Prihatha Narasimmaraj, MD: T32 Research Fellow, 2025-2027
Prihatha is a T32 research fellow under the mentorship of Dr. Wadhera in the Smith Center Health
Policy Section and 2025-2026 co-chief cardiology fellow at Beth Israel Deaconess Medical Center. She grew up in the San Francisco Bay Area but has been hopping between the West and East Coast for several years, beginning with her undergraduate years at Princeton studying public policy. She returned to the Bay Area for medical school at UCSF prior to coming back out East for her internal medicine residency at Brigham and Women’s Hospital and cardiology fellowship at BIDMC. Her research focuses on the effects of federal and state health policies related to safety-net programs on cardiovascular and other health outcomes. During her T32 fellowship, she is also pursuing a Master’s in Science in Clinical Epidemiology at the Harvard T.H. Chan School of Public Health. Prihatha ultimately hopes to combine her research interests with a clinical career in general cardiology or advanced heart failure/transplant.

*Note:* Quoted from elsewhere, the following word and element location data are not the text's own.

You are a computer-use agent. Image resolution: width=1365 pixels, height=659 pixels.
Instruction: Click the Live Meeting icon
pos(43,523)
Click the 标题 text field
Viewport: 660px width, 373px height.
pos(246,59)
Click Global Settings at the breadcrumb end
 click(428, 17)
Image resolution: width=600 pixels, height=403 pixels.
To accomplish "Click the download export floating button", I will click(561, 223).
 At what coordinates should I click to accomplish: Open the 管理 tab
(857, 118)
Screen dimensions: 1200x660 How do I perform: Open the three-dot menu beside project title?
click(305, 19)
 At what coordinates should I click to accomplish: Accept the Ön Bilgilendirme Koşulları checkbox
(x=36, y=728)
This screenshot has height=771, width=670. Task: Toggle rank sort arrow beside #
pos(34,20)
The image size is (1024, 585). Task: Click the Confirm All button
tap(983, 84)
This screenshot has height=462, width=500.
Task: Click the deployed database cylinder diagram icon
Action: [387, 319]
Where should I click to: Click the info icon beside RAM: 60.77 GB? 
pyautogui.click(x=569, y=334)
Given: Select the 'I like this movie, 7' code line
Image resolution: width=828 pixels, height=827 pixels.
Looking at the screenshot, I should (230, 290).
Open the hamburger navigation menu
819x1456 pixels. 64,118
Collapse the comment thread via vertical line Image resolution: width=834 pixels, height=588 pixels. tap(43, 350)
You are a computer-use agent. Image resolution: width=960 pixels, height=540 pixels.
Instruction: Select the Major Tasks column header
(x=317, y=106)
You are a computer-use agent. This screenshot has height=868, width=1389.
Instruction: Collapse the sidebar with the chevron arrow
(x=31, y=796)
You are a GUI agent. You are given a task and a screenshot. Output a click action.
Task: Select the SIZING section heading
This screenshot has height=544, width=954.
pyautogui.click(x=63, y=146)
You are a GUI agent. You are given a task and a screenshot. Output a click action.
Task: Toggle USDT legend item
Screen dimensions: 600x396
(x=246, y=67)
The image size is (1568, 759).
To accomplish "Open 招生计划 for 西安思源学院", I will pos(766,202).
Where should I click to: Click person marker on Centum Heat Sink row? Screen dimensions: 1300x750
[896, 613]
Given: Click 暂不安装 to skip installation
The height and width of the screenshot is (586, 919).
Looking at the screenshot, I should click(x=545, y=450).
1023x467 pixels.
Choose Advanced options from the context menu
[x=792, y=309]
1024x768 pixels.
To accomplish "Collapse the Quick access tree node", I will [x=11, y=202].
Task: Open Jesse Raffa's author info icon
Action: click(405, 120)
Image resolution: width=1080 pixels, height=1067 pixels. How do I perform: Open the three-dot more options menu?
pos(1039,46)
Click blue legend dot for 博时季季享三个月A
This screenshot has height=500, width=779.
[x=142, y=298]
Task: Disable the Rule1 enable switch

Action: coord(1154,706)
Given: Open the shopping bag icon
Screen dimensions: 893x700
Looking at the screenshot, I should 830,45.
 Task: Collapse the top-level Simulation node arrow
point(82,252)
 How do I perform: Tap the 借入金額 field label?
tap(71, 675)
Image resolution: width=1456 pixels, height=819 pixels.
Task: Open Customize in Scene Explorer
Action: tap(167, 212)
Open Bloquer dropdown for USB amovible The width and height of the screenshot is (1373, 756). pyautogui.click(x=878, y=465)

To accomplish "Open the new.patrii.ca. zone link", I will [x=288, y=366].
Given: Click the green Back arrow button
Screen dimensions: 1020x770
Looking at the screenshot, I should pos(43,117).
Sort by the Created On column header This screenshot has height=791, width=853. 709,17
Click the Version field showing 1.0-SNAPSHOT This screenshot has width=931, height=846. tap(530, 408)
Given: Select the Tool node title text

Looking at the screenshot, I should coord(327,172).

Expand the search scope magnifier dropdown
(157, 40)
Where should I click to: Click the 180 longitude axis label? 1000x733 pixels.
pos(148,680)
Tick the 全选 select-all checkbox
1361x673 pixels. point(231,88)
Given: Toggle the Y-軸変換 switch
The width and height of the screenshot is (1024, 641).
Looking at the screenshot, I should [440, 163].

Fun fact: her superpower is picking the best thing off a restaurant menu, and she makes a respectable pavlova!
Nicholas Chiu, MD, MPH: T32 Research Fellow, 2025-2027
Nick was born and raised in Toronto and grew up in the cold Canadian winters blissfully shoveling
driveways alongside his twin brother (who is also a Cardiology fellow). For undergrad, he journeyed far across the border to warmer climates here in Boston, where he studied in the 7-Year BA/MD Medical Program at Boston University and majored in Economics and Medical Sciences. During medical school, he obtained an MPH in Quantitative Methods at the Harvard School of Public Health. He stayed in Boston to complete my residency in Internal Medicine at BIDMC where he worked with Dr. Rishi Wadhera and the Smith Center on projects in health policy and cardiovascular epidemiology. He is now a third-year cardiology fellow at Brigham and Women’s Hospital, also completing an additional fellowship in critical care.
He hopes to build an academic career in cardiology focused on cardiovascular outcomes, health policy, and implementation science. He is particularly interested in using innovative research methods and large national datasets to better identify national gaps in cardiovascular care and how outcomes differ across distinct patient subgroups. His long-term goal is to leverage these findings and help design and test practical interventions that improve care for these groups. Over the next two T32 research years with Dr. Wadhera, he is eager to learn and develop skills in causal inference techniques and apply these approaches to study the impact of national policies and interventions that are often difficult to evaluate in traditional trials alone.
In his free time, you will find him exercising, doing active outdoor activities, and trying new foods with his partner. He likes to run, bike, and (occasionally) lift casual weights. He also loves to hang out with friends and play miscellaneous racquet sports. A night of board games with friends is always a good time. He is looking forward to an exciting two years of research!
Darshali Vyas, MD: T32 Research Fellow, 2025-2027
Darshali is a T32 Research Fellow in the Smith Center’s Health Policy Section under the mentorship of Dr. Rishi Wadhera. After growing up in the Bluegrass State of Kentucky, she came to Boston for college and medical school at Harvard, with a glorious year in between spent living in Madrid. She completed her internal medicine residency at MGH and spent a year serving as Chief Resident. She is now completing her fellowship in Pulmonary and Critical Care Medicine in the combined BIDMC/MGH program. Her research interests include the impacts of federal and state policy on access to care and pulmonary outcomes. Clinically, she hopes to integrate pulmonary and ICU medicine in her future career, with particular interests in interstitial lung disease and sarcoidosis.
Outside of work, Darshali is a self-proclaimed reality-TV connoisseur—her toxic trait is still keeping up with every Real Housewives franchise.